# Why the stance?



## MAW (Oct 13, 2011)

Hi everyone, just trying to understand something. Why are the gots shown with their heads pulled up high and their back legs placed at such an unnatual pose? Wouldn't a judge be able to see a goat that fits the closest to it's breed's standard if it were in a more natural stance? :chin:


----------



## toth boer goats (Jul 20, 2008)

Are you talking about the wether class or breeding classes?


----------



## MAW (Oct 13, 2011)

I'm not sure what class it was.


----------



## Paige (Oct 14, 2010)

Their heads are held up help show of the brisket and front end. It looks much neater that a goat with its head hanging down. The legs are supposed to be set under the goat squarely, and in Jr. does, back slightly.


----------



## MAW (Oct 13, 2011)

Thanks milkmaid that makes sense


----------



## toth boer goats (Jul 20, 2008)

Yep.. the judge needs to see the meat potential.. in the goat ...that is why they make them stand that way...setting up wethers does look a bit off....
the back is another area...of how thick it is along the topside..... 

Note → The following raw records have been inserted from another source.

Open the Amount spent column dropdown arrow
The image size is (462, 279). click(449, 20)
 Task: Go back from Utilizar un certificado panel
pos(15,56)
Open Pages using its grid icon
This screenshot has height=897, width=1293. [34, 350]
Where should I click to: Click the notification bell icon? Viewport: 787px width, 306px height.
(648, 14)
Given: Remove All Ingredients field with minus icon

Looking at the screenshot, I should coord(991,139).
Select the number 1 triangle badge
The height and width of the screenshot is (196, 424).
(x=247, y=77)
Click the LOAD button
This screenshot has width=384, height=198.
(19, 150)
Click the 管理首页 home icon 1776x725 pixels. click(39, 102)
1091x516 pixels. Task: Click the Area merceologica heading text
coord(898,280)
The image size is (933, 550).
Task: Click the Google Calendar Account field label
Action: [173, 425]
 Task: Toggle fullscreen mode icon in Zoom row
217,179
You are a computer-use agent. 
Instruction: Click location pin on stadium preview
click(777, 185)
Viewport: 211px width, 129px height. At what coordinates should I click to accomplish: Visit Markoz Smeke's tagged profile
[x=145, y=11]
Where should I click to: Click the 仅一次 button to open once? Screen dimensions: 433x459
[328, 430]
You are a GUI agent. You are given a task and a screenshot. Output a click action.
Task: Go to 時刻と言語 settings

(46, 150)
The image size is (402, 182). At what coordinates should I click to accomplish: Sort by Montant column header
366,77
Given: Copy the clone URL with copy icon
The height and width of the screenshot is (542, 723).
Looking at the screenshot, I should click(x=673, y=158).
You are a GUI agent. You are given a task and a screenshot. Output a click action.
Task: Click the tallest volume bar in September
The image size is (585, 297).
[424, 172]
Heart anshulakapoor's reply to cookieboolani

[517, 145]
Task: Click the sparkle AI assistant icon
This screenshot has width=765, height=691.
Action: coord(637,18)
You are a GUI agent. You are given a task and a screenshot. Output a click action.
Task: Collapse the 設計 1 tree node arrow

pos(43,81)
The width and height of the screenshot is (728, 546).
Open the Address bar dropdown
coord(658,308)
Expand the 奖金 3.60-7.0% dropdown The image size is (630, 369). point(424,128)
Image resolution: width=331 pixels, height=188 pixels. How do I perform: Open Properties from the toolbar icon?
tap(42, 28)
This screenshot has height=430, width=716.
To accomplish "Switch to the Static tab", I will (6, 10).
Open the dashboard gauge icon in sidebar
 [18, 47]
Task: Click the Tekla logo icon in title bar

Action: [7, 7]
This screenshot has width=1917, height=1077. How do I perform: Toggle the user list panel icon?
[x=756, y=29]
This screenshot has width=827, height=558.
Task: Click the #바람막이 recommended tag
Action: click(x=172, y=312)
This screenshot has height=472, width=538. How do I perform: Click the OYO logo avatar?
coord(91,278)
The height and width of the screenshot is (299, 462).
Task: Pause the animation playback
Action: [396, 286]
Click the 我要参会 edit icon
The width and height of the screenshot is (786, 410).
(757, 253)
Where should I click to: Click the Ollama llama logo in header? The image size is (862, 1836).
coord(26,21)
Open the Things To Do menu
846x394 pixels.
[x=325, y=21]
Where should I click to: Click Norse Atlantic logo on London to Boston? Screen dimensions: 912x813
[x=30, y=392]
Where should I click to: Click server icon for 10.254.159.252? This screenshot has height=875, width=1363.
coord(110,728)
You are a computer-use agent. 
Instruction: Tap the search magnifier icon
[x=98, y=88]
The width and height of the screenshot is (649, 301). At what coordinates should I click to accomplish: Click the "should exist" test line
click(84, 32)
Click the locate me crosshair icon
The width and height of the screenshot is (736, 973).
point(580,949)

Breeding classes stand more normal ...when being setup.... the 2 classes are very different in the stance.... you need to see the best of both worlds... :wink: :thumb:


----------



## Dani-1995 (Mar 11, 2011)

We hold their heads up to show off their front end as wells level their toplines out. With my market wethers I set them up different depending on their build, some need a little strech and others not so much. Its all about knowing your goats good and bad points and showing the good ones while "showing out" the bad ones.


----------



## toth boer goats (Jul 20, 2008)

Great way of putting it Dani-1995... :thumb: :greengrin:


----------



## Dani-1995 (Mar 11, 2011)

toth boer goats said:


> Great way of putting it Dani-1995... :thumb: :greengrin:


Thank you!!


----------



## toth boer goats (Jul 20, 2008)

> Thank you!!


 Your welcome..... :greengrin: :thumb:


----------